At baseline, the median leukocyte value was 7.3 (6.5–8.3) × 103/µL, which is within the normal range (4–10 × 103/µL) (Table 1). However, it decreased slightly between the first and second examinations from 7.3 (6.5–8.3) to 6.5 (6.0–7.1). The mean CRP value decreased significantly (p = 0.01) from 2.3 (1.5–8.9) mg/L to 2.2 (1.1–2.9) mg/L (Table 1).
Remission of the underlying CID was defined as a subjectively perceived improvement in the patient’s disease state, which was confirmed by a medical examination. In 9 of 13 cases, remission was detectable at the second examination.
In the TNF-α group, symptoms improved in three of seven cases (43.9%), two additional cases experienced no significant change in disease activity, and one participant reported worsening. No information was available on the disease course of one participant in the TNF-α group. The remission rate for IL-17, IL-12/23, and IL-6 inhibitors was 100%, although it should be noted that the number of participants in these categories was lower than in the TNF-α group.

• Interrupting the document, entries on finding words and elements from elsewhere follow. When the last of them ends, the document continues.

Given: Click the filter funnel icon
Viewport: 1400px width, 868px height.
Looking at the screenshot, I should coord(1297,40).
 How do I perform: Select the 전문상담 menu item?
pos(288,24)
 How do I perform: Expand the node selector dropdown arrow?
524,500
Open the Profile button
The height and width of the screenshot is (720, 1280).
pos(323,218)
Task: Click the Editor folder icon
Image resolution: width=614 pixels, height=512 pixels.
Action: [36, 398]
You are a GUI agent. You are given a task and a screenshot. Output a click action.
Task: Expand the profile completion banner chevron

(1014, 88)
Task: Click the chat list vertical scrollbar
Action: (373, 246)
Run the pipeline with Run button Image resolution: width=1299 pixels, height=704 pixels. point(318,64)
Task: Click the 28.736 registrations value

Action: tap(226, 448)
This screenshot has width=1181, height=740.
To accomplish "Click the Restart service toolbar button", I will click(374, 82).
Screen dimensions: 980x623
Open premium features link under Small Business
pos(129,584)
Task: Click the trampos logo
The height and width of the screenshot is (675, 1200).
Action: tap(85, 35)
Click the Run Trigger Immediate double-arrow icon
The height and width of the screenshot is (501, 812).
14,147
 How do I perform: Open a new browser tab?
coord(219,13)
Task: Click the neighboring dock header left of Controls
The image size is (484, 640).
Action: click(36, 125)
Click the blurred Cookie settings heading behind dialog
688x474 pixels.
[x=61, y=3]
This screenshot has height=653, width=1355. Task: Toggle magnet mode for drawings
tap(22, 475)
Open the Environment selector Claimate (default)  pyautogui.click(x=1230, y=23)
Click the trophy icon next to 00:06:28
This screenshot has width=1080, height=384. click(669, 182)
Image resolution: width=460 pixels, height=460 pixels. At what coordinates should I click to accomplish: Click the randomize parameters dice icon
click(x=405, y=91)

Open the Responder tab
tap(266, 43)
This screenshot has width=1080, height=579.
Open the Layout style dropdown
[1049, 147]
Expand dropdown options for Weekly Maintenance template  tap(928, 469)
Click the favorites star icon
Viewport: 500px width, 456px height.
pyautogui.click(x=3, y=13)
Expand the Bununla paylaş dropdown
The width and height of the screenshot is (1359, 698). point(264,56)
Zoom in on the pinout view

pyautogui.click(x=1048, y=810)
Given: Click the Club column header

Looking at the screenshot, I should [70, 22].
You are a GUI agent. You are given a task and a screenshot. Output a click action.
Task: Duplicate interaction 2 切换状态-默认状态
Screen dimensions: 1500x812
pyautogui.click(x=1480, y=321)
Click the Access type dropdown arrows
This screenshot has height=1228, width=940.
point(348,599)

3.2. Microbiological Status of the Periodontal Sulcus

Gingival crevicular fluid was taken from each patient at two sites: their deepest periodontal pocket and a healthy pocket that did not show attachment loss or BOP. At the second examination, samples were collected at the same sites. Analysis of these microbiome samples indicated that the clinically healthy periodontal pockets of all probands showed a relative mean abundance of Actinobacteria of 41.5% at the first examination (Figure 2a). Firmicutes accounted for the second most abundant proportion at 25.0%. Proteobacteria accounted for 20.5%, Bacteroidetes accounted for 9.7%, and Fusobacteria accounted for 2.3%.
At 13 weeks after the start of specific anti-cytokine therapy, there was a decreased proportion of Actinobacteria (33.9%). Firmicutes represented 31.6%, Proteobacteria represented 20.8%, and Bacteroidetes represented 12.1%. Fusobacteria accounted for a relative mean abundance of 3.2%. The other phyla are shown in a graph, including unknown phyla, which made up less than 1% of the microbiome at both examinations.
The relative mean abundances of the samples from the deepest periodontal pockets are shown in Figure 2b. Actinobacteria made up the largest proportion of phyla (33.4% at the first examination and 30.0% at the second examination). Firmicutes made up the second most abundant proportion of phyla at both examination time points (29.7% and 26.8%, respectively). The proportion of Bacteroidetes increased from 8.8% at the first examination to 13.1% at the second one. Fusobacteria occurred with similar abundance (6.9% in the first examination and 6.6% in the second examination). Proteobacteria was significantly more abundant in the first examination (20.3%) than in the second examination (8.9%).
Spirochetes were not found in any of the samples of the deepest measured pockets in the first examination, but in the second sampling, they accounted for 11.1%. The remaining observed phyla accounted for less than 1% with the exception of the unknown phyla at the second examination, which accounted for 1.9% (Figure 2b).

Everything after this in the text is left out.